* Aim of the task: From the records below, please repeat exactly the line that has "Select the white flower material 20/20", the line that has "Task: Click the upload icon beside 提取", and every line between them, and nothing else.

+---+

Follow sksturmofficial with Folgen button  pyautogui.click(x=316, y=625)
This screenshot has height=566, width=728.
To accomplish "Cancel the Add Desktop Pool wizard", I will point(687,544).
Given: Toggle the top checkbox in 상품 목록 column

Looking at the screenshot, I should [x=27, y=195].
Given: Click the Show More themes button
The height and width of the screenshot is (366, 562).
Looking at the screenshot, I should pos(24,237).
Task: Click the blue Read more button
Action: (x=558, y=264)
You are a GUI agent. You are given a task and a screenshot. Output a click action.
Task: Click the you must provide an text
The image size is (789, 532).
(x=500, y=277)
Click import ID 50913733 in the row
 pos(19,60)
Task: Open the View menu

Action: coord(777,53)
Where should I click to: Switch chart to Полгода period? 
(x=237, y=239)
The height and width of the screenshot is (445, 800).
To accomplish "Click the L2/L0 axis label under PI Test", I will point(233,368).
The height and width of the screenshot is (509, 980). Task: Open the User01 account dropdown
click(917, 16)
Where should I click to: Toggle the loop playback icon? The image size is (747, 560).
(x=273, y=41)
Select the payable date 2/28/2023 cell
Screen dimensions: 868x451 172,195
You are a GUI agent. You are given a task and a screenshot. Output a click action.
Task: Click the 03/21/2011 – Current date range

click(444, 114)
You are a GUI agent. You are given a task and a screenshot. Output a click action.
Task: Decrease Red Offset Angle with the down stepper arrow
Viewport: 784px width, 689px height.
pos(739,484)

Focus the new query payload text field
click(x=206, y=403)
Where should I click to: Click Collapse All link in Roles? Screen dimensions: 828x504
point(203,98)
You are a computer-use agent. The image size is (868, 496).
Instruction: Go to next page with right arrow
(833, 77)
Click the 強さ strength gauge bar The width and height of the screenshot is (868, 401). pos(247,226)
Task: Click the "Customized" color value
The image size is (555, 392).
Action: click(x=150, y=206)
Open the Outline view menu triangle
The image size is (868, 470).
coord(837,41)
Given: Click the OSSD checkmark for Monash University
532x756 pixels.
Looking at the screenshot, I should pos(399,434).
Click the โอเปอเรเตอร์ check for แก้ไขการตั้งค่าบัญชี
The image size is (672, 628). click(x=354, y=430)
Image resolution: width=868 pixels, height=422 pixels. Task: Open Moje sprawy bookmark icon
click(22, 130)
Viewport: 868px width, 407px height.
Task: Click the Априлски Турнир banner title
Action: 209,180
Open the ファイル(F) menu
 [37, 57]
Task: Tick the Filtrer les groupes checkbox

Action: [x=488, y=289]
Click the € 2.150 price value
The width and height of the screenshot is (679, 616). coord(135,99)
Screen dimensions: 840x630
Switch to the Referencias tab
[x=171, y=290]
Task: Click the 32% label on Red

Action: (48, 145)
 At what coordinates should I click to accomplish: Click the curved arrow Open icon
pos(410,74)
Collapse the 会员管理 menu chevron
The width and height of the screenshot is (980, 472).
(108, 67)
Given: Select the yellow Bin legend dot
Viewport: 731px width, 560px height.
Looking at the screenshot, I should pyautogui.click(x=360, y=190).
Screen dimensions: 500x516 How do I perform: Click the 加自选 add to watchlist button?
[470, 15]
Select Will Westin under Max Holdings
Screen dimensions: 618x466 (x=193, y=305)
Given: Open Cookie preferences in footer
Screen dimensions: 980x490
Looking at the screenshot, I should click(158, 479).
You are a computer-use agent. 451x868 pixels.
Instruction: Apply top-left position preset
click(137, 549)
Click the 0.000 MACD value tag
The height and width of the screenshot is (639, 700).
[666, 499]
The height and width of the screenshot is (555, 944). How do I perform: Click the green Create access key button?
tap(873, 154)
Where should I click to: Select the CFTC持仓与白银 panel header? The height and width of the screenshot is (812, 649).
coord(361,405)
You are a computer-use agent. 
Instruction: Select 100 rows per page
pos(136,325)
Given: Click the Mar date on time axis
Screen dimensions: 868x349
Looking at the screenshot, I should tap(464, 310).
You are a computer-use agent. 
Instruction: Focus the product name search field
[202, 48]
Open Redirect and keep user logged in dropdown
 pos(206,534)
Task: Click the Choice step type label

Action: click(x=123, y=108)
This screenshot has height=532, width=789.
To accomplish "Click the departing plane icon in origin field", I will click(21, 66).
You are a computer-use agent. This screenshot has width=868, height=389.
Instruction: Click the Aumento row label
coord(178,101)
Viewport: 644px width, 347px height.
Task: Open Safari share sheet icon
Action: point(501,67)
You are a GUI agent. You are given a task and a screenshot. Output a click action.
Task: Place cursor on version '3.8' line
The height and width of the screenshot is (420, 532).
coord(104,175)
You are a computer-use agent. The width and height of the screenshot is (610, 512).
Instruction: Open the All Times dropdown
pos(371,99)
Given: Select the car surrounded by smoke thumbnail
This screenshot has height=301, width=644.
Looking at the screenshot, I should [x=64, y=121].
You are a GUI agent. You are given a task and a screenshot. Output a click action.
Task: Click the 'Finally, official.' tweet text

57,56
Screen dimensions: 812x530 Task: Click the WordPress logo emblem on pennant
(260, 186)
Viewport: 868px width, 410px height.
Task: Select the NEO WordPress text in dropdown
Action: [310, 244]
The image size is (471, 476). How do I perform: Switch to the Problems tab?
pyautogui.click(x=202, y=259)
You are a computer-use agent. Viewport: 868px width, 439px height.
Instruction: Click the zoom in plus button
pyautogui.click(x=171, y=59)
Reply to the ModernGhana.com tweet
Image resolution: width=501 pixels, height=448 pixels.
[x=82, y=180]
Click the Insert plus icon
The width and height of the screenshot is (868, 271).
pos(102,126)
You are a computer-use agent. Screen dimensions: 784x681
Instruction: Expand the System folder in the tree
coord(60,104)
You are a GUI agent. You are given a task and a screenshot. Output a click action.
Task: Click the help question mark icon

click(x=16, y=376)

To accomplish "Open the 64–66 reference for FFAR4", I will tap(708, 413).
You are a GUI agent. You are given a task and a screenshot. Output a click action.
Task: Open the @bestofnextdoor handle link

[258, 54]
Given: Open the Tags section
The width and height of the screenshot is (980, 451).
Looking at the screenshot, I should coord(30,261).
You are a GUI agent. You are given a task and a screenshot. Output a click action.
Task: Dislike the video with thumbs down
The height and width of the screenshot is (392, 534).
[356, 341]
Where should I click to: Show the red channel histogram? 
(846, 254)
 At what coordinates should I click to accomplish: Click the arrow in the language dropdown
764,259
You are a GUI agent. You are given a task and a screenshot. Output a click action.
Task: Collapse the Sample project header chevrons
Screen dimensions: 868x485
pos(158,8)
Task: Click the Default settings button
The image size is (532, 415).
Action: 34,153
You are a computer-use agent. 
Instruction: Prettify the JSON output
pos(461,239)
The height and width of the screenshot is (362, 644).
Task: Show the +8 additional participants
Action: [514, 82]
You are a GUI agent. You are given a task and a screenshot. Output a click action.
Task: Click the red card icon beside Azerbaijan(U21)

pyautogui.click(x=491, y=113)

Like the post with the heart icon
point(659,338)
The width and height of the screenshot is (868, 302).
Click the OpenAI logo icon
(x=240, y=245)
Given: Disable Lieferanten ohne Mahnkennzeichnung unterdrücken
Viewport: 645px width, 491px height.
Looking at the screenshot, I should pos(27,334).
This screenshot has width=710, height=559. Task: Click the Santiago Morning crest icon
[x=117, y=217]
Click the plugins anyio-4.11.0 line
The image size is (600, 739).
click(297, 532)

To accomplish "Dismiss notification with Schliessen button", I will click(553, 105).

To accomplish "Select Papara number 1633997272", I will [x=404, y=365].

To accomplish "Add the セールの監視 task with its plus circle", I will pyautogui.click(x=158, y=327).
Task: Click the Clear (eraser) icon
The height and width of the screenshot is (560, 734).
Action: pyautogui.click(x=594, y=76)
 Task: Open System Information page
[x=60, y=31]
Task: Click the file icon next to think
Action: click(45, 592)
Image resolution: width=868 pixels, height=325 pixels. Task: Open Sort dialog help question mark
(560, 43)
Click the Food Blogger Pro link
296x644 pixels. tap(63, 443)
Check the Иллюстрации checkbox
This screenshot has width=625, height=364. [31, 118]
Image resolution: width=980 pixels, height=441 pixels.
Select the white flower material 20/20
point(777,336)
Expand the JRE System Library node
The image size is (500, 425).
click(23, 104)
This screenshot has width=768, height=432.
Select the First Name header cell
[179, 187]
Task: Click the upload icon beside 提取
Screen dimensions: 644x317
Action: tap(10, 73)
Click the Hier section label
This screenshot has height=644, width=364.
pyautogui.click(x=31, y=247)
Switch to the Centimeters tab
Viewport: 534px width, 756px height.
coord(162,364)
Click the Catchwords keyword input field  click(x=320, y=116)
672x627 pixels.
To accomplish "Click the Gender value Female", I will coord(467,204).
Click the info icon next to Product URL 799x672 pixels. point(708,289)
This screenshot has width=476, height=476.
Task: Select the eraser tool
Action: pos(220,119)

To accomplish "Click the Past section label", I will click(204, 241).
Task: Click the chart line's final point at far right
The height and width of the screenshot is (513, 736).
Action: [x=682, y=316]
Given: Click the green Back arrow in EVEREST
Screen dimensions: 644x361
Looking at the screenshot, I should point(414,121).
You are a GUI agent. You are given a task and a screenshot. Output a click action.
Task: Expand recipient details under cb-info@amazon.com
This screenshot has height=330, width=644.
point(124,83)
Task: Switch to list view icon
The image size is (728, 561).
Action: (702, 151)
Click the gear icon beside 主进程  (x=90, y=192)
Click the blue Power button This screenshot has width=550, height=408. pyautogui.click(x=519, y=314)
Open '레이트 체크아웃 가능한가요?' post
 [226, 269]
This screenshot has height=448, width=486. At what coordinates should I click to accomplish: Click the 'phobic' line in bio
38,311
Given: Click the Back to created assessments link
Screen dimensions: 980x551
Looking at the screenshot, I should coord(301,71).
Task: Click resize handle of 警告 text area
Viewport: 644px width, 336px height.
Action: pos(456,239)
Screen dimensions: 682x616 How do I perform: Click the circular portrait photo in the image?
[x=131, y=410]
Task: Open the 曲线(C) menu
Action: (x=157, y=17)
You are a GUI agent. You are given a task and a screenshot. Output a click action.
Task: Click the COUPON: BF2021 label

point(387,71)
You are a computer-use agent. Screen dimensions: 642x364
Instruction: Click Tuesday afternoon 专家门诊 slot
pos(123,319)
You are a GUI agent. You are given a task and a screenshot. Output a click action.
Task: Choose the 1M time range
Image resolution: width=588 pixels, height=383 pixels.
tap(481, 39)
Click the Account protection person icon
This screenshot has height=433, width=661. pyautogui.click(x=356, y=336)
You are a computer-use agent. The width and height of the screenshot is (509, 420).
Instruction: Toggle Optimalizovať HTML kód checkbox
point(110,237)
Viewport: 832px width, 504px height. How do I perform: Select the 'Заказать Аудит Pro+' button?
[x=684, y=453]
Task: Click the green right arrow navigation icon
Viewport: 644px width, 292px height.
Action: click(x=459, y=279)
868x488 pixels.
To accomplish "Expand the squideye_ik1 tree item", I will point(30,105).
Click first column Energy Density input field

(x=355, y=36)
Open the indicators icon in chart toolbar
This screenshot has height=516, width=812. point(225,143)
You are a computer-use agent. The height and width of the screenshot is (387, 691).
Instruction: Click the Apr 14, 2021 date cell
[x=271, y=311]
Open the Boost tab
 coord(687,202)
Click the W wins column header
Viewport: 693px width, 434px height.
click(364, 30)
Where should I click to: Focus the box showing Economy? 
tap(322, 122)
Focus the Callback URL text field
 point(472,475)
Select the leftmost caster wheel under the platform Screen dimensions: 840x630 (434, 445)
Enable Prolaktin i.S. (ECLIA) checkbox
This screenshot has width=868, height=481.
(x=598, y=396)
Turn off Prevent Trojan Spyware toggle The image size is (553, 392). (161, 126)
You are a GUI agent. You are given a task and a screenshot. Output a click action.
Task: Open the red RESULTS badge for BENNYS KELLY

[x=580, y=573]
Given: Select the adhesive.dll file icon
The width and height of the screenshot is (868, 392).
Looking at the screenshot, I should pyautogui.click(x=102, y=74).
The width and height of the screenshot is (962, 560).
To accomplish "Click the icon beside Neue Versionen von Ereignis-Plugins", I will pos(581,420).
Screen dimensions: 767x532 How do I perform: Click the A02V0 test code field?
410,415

+---+

* Your solution:
Select the white flower material 20/20
point(777,336)
Expand the JRE System Library node
The image size is (500, 425).
click(23, 104)
This screenshot has width=768, height=432.
Select the First Name header cell
[179, 187]
Task: Click the upload icon beside 提取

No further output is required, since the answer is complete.